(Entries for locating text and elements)
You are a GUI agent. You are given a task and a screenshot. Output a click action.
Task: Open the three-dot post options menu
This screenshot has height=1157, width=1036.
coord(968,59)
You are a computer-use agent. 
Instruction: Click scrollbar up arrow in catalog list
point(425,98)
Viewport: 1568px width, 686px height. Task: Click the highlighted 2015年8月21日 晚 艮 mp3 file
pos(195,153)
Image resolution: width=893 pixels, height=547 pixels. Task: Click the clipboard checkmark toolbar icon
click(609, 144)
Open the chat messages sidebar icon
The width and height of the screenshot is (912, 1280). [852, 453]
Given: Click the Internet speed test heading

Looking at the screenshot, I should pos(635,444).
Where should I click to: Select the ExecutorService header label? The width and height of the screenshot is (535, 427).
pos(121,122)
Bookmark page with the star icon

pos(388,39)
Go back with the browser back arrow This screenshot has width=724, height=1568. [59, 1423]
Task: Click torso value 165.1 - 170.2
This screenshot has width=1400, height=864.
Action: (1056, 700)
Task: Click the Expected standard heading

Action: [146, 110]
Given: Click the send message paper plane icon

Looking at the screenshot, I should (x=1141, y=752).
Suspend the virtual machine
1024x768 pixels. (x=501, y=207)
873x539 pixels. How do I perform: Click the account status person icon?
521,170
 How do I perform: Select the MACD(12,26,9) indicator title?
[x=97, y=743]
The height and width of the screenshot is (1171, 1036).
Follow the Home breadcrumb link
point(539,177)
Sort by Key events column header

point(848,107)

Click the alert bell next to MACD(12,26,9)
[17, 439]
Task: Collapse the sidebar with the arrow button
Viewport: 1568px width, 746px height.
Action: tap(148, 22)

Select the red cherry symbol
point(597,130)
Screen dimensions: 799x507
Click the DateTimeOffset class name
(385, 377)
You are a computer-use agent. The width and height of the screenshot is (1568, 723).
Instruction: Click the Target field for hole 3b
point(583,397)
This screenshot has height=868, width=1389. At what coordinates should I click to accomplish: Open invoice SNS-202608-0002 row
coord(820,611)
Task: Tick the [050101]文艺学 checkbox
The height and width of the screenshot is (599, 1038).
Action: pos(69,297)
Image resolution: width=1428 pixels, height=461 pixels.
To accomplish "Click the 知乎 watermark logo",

(TO DO)
Please copy out every one of the entries above, line for line, without changing a single character.

(FINAL RESULT)
You are a GUI agent. You are given a task and a screenshot. Output a click action.
Task: Open the three-dot post options menu
This screenshot has height=1157, width=1036.
coord(968,59)
You are a computer-use agent. 
Instruction: Click scrollbar up arrow in catalog list
point(425,98)
Viewport: 1568px width, 686px height. Task: Click the highlighted 2015年8月21日 晚 艮 mp3 file
pos(195,153)
Image resolution: width=893 pixels, height=547 pixels. Task: Click the clipboard checkmark toolbar icon
click(609, 144)
Open the chat messages sidebar icon
The width and height of the screenshot is (912, 1280). [852, 453]
Given: Click the Internet speed test heading

Looking at the screenshot, I should pos(635,444).
Where should I click to: Select the ExecutorService header label? The width and height of the screenshot is (535, 427).
pos(121,122)
Bookmark page with the star icon

pos(388,39)
Go back with the browser back arrow This screenshot has width=724, height=1568. [59, 1423]
Task: Click torso value 165.1 - 170.2
This screenshot has width=1400, height=864.
Action: (1056, 700)
Task: Click the Expected standard heading

Action: [146, 110]
Given: Click the send message paper plane icon

Looking at the screenshot, I should (x=1141, y=752).
Suspend the virtual machine
1024x768 pixels. (x=501, y=207)
873x539 pixels. How do I perform: Click the account status person icon?
521,170
 How do I perform: Select the MACD(12,26,9) indicator title?
[x=97, y=743]
The height and width of the screenshot is (1171, 1036).
Follow the Home breadcrumb link
point(539,177)
Sort by Key events column header

point(848,107)

Click the alert bell next to MACD(12,26,9)
[17, 439]
Task: Collapse the sidebar with the arrow button
Viewport: 1568px width, 746px height.
Action: tap(148, 22)

Select the red cherry symbol
point(597,130)
Screen dimensions: 799x507
Click the DateTimeOffset class name
(385, 377)
You are a computer-use agent. The width and height of the screenshot is (1568, 723).
Instruction: Click the Target field for hole 3b
point(583,397)
This screenshot has height=868, width=1389. At what coordinates should I click to accomplish: Open invoice SNS-202608-0002 row
coord(820,611)
Task: Tick the [050101]文艺学 checkbox
The height and width of the screenshot is (599, 1038).
Action: pos(69,297)
Image resolution: width=1428 pixels, height=461 pixels.
To accomplish "Click the 知乎 watermark logo",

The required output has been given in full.